At the spot market, two parties exchange currency at a set value, and the deal is settled in cash, after two days.
2. Forwards market
The forwards market is the location where contracts are traded between parties who determine the terms and conditions of the settlement themselves.
3. Futures market
At the futures market, future contracts are traded based on a standard settlement date, regulated by a governing body. For instance, the National Futures Association regulates the futures market in the US.
Future and forwards markets offer a certain level of protection against risks. So, big businesses use these markets to hedge against future fluctuations in currency exchange rates.

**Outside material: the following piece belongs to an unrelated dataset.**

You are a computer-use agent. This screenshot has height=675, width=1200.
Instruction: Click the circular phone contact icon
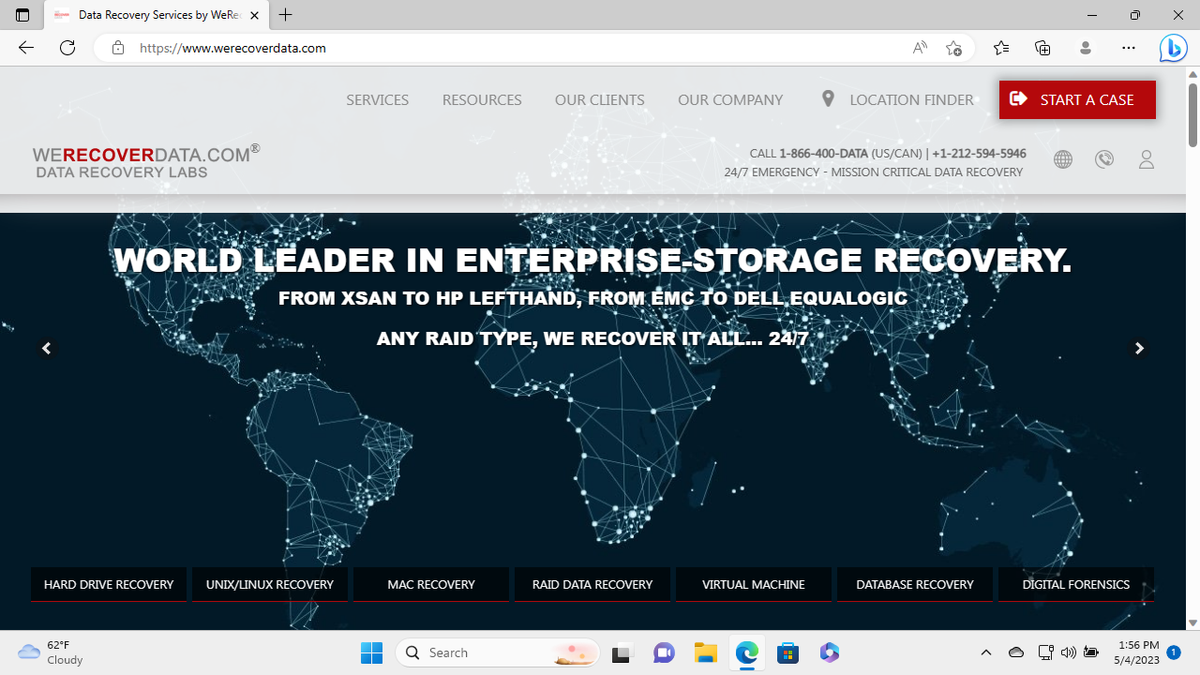1104,159
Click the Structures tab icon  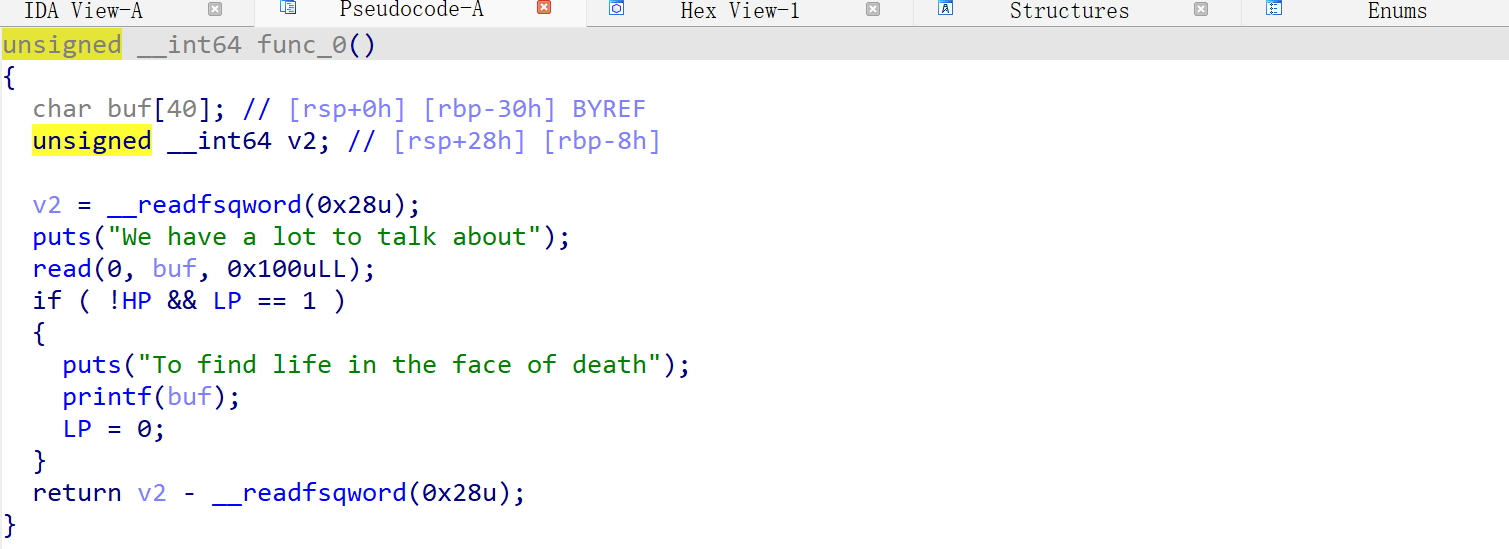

Forex Trading – The Basics
Forex Trading is, simply put, buying or selling currencies in pairs. When you buy, you expect the cost of your pair to increment over time. This is called appreciation, and you stand to get a profit. If you sell, you expect a drop in the value of your currency. This is called depreciation.
Some Pointers for Forex Trading
- 1. Select a trading method that you are comfortable in. Pick currency pairs that are recommended for beginners, and learn the flow of the market. Practice trading using your chosen method for three months, before you explore other tactics.
- 2. Choose a time for trade when the market has maximum liquidity. High volumes of trade may occur in the evening for your chosen currency pairs; so keep yourself available at that time.
- 3. An automated trading system will help beginners understand the trade. One of the major benefits of the automated machines is that your trades will be unemotional and disciplined.
- 4. You have to keep an eye out and stop loss. You stop when you have reached a certain amount that you initially set aside for an unpredictable loss. Beginners of Forex trading who do not follow this golden rule have easily been bankrupt! So, do not keep going till you are completely drained on funds today. Tomorrow could be a better day.
- 5. Select a point where you take profit, and adhere to it. When the market is moving in your direction, you should be aware that the situation could turn around in minutes. So, stop when you have gained a decent profit. Multiple small profits would add up to big amounts; so ditch the greed!
- 6. Proceed without fear. You could lose out on profits if you take profit before your predetermined point. Trust yourself and have faith in your predictions. Market fluctuations are common in this trade, and if the swings are within your predetermined points for stop loss and take profit, you should stay calm.
- 7. Surround yourself with people who are knowledgeable in the game. You can really learn a lot of tactics from experienced traders.
- 8. Take risks with well-calculated decisions. This is a business that rides on risks, anyway.
- 9. Keep a journal of your trades so that you can view your progress and losses. This will offer you good reference material, in the long run, to understand your losses and be a better trader.
- 10. Follow the chart and trade according to the trend shown there. Don’t make assumptions; just follow the graph.
- 11. With some keen observation and practice, beginners can reap good profits from Forex trading. Economic analysts have stated that Forex trading has many advantages when compared to stock trading.
In conclusion, follow the above guidelines, and you can really make Forex work for you.